Все еще живы, все еще живы, все…
Когда Туту закончила петь — все молчали. И еще гуще табачного дыма стало.
Игорь в смятении затушил сигарету в бокале с вином.
Какая веселая, озорная музыка, с вызовом! Петушиный гребень красный!
«Она же всем нам… прощальную песню спела».
Глава шестнадцатая
Пако Кабесон повез молодую жену на Юг, в Арль, показать ей настоящую корриду.
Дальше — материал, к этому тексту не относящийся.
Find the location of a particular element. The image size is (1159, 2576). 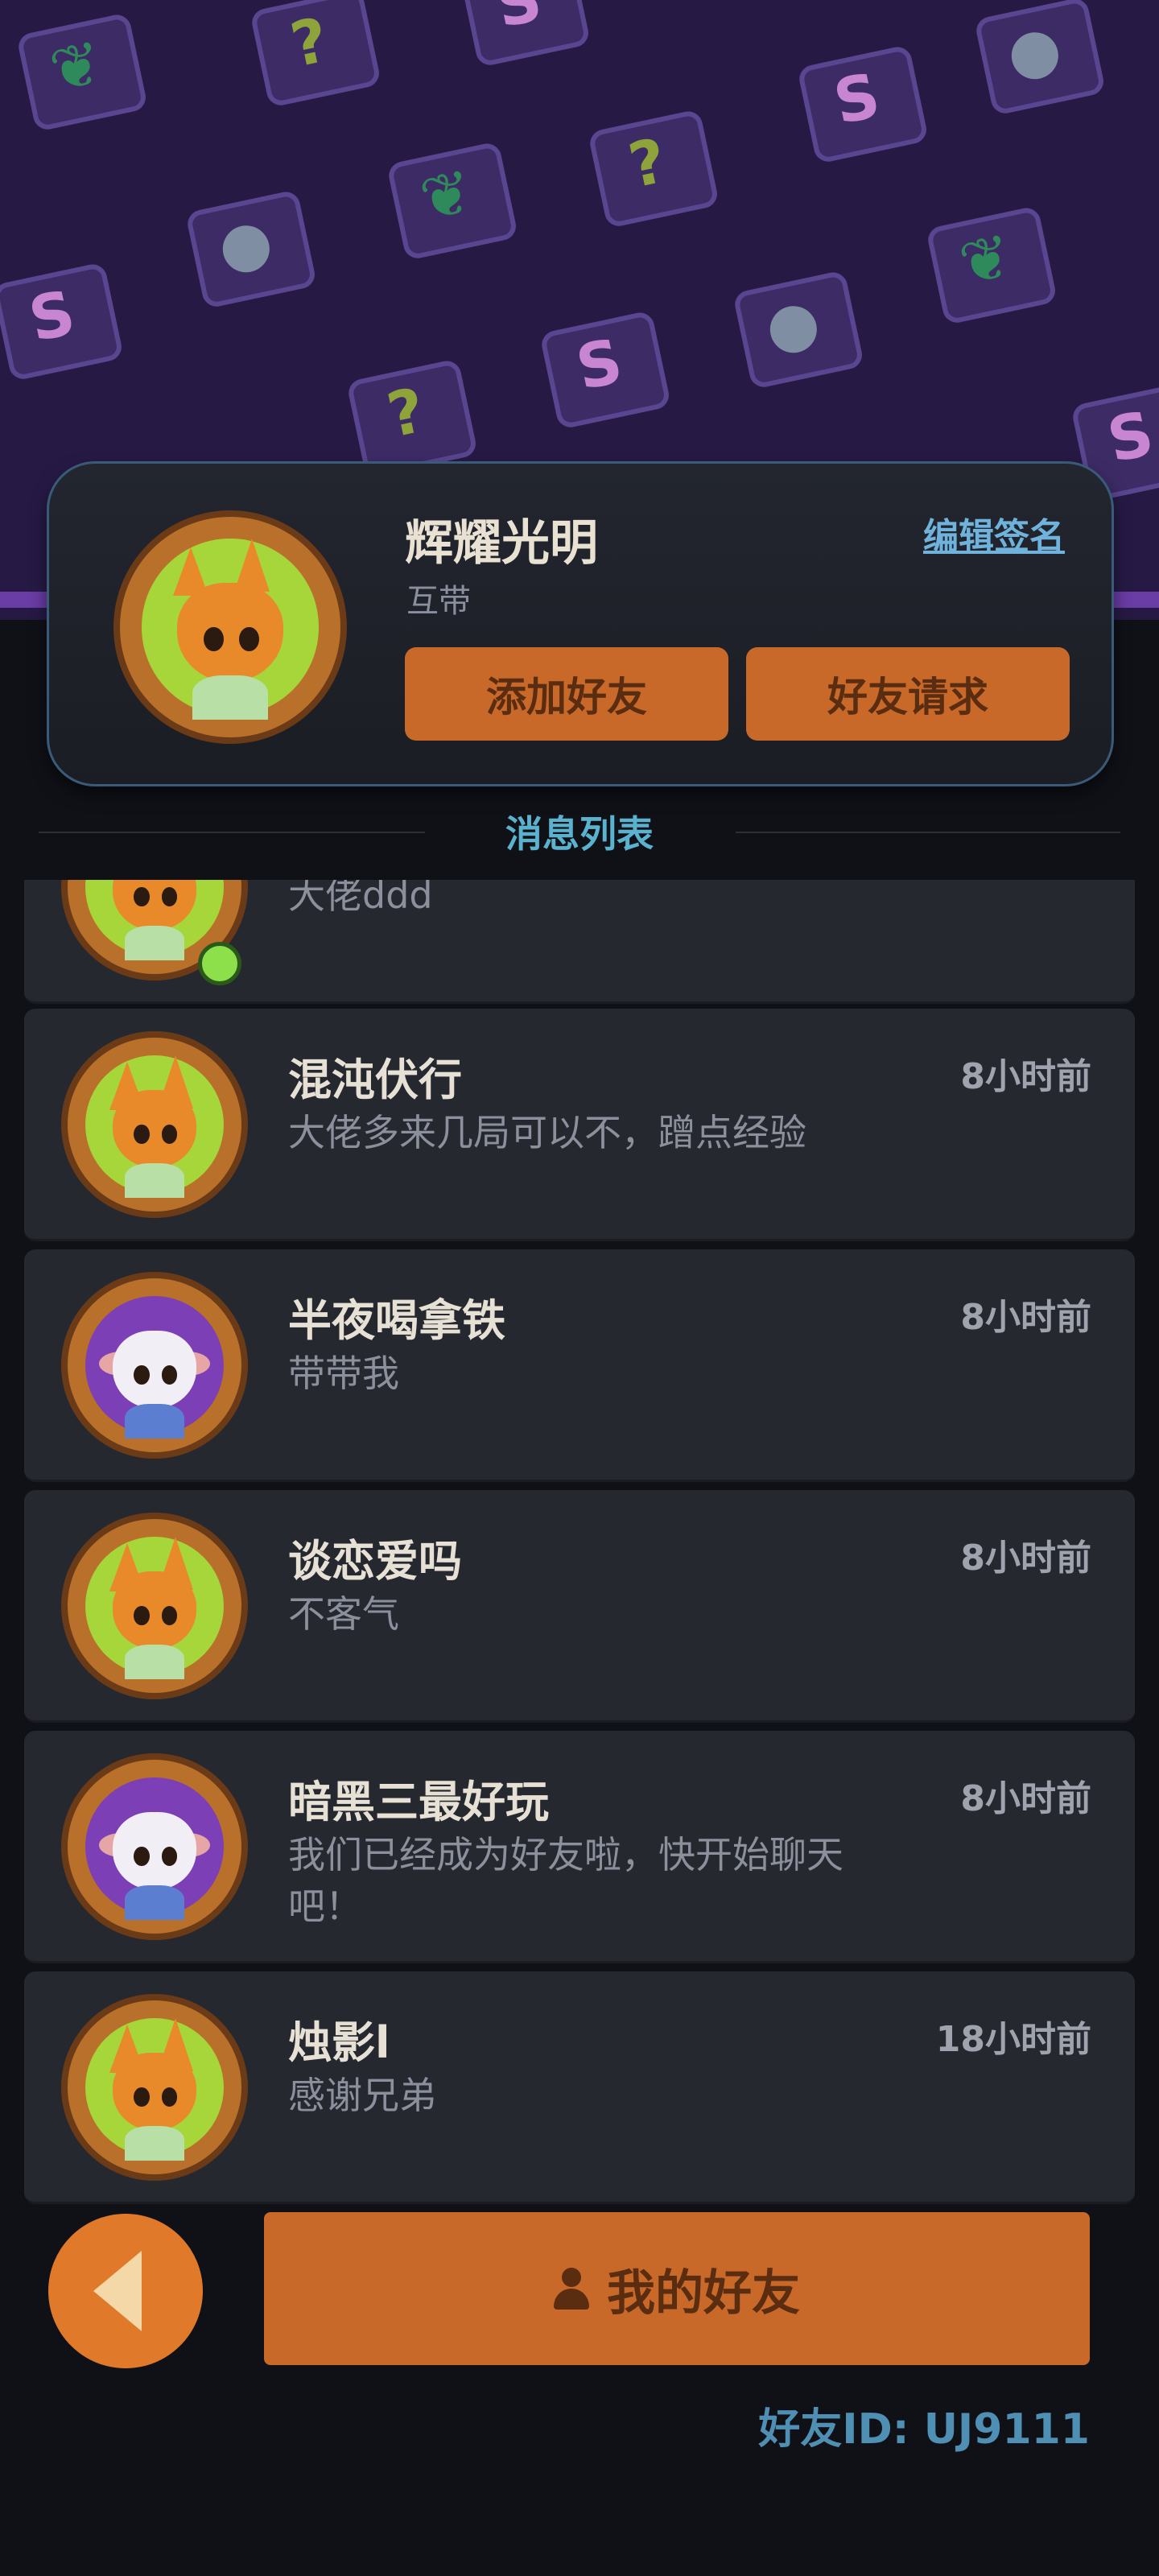

my-friends-button: 我的好友 is located at coordinates (677, 2288).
Почему не отдохнуть, не попутешествовать! Да она же все время отдыхает. Она, привыкшая работать без конца, дрыгать ногами, возиться с учениками, выступать в битком набитых залах! Теперь — затишье. Холодок, ветерок ничегонеделанья, сладкой лени.
— Пако, мне скучно!
— Поедем — развеешься. Юг любого развеселит!
Ольга не верила.
Уже не верила в веселье; в счастье.
В Париже все считали, что молодая русская танцорка счастлива — шутка ли, сделать такую партию! Богат Кабесон, даром что ростом — козявка. Мал золотник, да дорог!
Собирались долго, тщательно. Ольга затолкала в сумку свое старое черное аргентинское платье, в котором танцевала в Буэнос-Айресе; танго-туфли на высоченном каблуке, ярко-красные, с блестками. Пако косился. Мыл, вытирал тряпкой кисти.